Ageismo: sul lavoro la prima causa di discriminazione è l’età

Seguono il genere e il backgroung culturale secondo un'indagine europea di PageGroup. Dominante anche il tema del "code switching"

Anche la temutissima regina della moda Miranda Priestly (Meryl Streep) nel film "Il diavolo veste Prada" rischia di essere sostituita da una più giovane direttrice editoriale, salvo riuscire a spuntarla grazie alle sue abili doti...politiche? Manipolatorie? Se si trattasse di un uomo, forse, diremmo semplicemente "in gamba". Il personaggio ispirato alla celebre Anna Wintour, direttrice di Vogue America ancora in carica a 73 anni, è un colorito punto di partenza per riflettere sul cosiddetto ageismo (in inglese ageism), ovvero la discriminazione basata sull'età che più spesso si riferisce ai senior (si pensi anche agli stereotipi della comunicazione per questo target) ma che riguarda anche i giovani.
Secondo un'indagine condotta a livello europeo da PageGroup su un campione di circa 5.000 intervistati, il 51% ha dichiarato di aver subìto discriminazioni sul posto di lavoro una o più volte negli ultimi 12 mesi. Uno su sei (il 18%), inoltre, ritiene di essere discriminato “spesso” o “sempre”, mentre il 33% subisce episodi occasionali. I motivi? L’età è risultata la causa più comune di discriminazione (34%), seguita dal genere (23%) e dal background culturale (22%). Un fattore, quest'ultimo, poco citato nel dibattito collettivo e dai media, ma che ben esiste e resiste nel tempo. Va da sé che, le persone con più di una caratteristica oggetto di discriminazione siano ulteriormente penalizzate (la donna senior proveniente da un ceto sociale basso, l'over 50 con radici straniere e così via). Inoltre, con l'aumento dell'anzianità, e del relativo ageismo, aumenta anche la prevalenza della discriminazione di genere. Il 31% dei dipendenti in posizioni di leadership dichiara di subirla, rispetto al 21% dei lavoratori di livello non dirigenziale. Non solo: 4 lavoratori su 10 di età superiore ai 50 anni (il 41% per la precisione) hanno dichiarato di essere stati discriminati in base all’età negli ultimi 12 mesi.

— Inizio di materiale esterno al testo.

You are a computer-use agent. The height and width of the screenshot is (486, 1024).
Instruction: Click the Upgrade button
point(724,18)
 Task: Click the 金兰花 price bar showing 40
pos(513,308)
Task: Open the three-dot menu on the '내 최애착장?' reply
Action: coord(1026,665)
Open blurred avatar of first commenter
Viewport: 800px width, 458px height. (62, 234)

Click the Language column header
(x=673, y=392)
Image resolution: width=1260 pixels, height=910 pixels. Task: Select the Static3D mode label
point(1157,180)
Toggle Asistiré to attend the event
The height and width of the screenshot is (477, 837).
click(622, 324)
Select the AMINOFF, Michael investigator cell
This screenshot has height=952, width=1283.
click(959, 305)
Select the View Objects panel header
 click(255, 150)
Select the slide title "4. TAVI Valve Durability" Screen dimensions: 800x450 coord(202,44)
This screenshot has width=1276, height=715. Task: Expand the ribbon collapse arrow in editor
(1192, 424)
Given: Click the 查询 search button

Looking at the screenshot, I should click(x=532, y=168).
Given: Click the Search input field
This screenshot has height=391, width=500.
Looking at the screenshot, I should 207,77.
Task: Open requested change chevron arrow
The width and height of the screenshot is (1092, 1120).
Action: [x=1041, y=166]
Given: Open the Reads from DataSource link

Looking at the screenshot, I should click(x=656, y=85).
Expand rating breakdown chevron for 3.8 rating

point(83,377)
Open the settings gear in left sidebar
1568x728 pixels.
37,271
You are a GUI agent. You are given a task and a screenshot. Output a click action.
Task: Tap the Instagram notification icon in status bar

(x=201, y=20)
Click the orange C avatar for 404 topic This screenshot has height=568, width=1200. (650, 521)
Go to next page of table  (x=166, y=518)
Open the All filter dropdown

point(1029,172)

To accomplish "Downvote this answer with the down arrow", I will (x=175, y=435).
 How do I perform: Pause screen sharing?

Tutto questo è un ostacolo significativo sia per l'equo accesso a posizioni adeguate a livello professionale, sia per la crescita e la permanenza all'interno dell'azienda. Quest'ultima, dal canto suo, perde così una marea di potenziali e valide risorse, restando ancorata a una mentalità ristretta e provinciale che certo non ne favorisce lo spirito innovativo e il successo nel lungo termine. Tra l'altro, nel complesso, 2 intervistati su 3 hanno dichiarato di non sentirsi completamente loro stessi quando sono in ufficio e per questo cercano di adattare il proprio stile linguistico, l'aspetto, il comportamento e le modalità espressive per provare a ridurre al minimo le differenze con il resto del team. Si tratta di un "code switching" che, se in parte può essere adeguato all'ambiente professionale, se portato oltre un certo limite trasforma il luogo di lavoro in una sorta di "caserma dell'omologazione", dove il clima interno non è certo favorevole allo scambio di idee, punti di vista, talenti e tutto ciò che è linfa vitale di un'impresa sana.
A prescindere dal tipo di discriminazione cui si fa riferimento, infine, vale sempre la pena ricordare che nella società non esistono reali compartimenti stagni e che, quello che tocca un gruppo di persone, prima o poi arriva ad influenzarne anche altri. La discriminazione di uno deve quindi essere sempre la lotta di tutti, o si scivola nel paradosso di portare avanti la propria battaglia in modo, appunto, discriminante (stile "donne contro uomini", per intenderci).